[Opening Information shown section]
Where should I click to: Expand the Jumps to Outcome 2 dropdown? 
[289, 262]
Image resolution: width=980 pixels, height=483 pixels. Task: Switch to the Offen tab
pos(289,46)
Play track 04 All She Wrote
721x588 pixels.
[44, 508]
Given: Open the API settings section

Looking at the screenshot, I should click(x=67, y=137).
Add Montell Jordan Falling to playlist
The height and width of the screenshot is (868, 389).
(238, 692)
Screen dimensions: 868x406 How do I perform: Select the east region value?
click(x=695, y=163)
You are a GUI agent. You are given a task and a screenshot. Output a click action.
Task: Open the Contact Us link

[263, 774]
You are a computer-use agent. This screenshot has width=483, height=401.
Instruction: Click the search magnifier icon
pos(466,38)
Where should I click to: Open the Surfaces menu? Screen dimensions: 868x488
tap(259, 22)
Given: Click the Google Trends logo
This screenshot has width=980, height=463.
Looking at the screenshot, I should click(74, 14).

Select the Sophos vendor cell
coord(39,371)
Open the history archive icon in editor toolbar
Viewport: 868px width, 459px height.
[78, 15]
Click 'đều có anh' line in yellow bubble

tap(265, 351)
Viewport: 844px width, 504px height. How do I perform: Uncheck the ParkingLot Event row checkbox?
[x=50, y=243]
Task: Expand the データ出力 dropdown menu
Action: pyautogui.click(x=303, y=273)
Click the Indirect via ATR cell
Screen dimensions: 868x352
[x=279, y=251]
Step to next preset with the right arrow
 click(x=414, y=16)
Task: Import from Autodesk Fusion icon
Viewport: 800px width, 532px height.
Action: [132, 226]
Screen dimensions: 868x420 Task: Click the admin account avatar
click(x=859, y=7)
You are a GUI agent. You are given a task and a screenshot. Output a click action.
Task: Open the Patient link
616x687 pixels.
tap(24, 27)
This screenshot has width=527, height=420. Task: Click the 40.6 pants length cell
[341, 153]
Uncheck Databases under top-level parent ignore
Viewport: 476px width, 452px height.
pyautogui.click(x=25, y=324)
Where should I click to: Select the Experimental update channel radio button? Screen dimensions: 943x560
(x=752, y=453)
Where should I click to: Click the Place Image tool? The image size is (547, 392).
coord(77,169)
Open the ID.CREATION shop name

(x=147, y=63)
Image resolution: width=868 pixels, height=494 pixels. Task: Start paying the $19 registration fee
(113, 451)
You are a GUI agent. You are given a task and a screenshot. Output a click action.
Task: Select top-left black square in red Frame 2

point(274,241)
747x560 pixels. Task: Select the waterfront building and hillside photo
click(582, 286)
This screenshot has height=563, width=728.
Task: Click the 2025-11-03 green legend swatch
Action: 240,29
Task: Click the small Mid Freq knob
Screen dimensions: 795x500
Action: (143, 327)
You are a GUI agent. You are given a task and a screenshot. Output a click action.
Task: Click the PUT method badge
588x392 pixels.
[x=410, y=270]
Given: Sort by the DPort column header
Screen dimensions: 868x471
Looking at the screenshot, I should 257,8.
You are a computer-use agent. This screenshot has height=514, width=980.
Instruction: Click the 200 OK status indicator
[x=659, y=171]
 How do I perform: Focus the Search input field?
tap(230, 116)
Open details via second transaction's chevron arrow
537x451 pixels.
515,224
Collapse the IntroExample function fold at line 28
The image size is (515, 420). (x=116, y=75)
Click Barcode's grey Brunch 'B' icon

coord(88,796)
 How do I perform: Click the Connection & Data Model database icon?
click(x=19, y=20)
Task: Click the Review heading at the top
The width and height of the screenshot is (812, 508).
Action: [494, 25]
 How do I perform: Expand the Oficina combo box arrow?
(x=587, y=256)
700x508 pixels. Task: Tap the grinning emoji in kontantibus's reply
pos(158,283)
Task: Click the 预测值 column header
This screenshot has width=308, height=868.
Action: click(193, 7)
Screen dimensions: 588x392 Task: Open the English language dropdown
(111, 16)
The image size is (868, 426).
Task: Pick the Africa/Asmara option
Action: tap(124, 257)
[Closing Information shown section]
__Task to complete__: Lines from the one containing "has height=514, width=980." to the end of the data are to be printed exactly, including the first and last.

__Written response__:
You are a computer-use agent. This screenshot has height=514, width=980.
Instruction: Click the 200 OK status indicator
[x=659, y=171]
 How do I perform: Focus the Search input field?
tap(230, 116)
Open details via second transaction's chevron arrow
537x451 pixels.
515,224
Collapse the IntroExample function fold at line 28
The image size is (515, 420). (x=116, y=75)
Click Barcode's grey Brunch 'B' icon

coord(88,796)
 How do I perform: Click the Connection & Data Model database icon?
click(x=19, y=20)
Task: Click the Review heading at the top
The width and height of the screenshot is (812, 508).
Action: [494, 25]
 How do I perform: Expand the Oficina combo box arrow?
(x=587, y=256)
700x508 pixels. Task: Tap the grinning emoji in kontantibus's reply
pos(158,283)
Task: Click the 预测值 column header
This screenshot has width=308, height=868.
Action: click(193, 7)
Screen dimensions: 588x392 Task: Open the English language dropdown
(111, 16)
The image size is (868, 426).
Task: Pick the Africa/Asmara option
Action: tap(124, 257)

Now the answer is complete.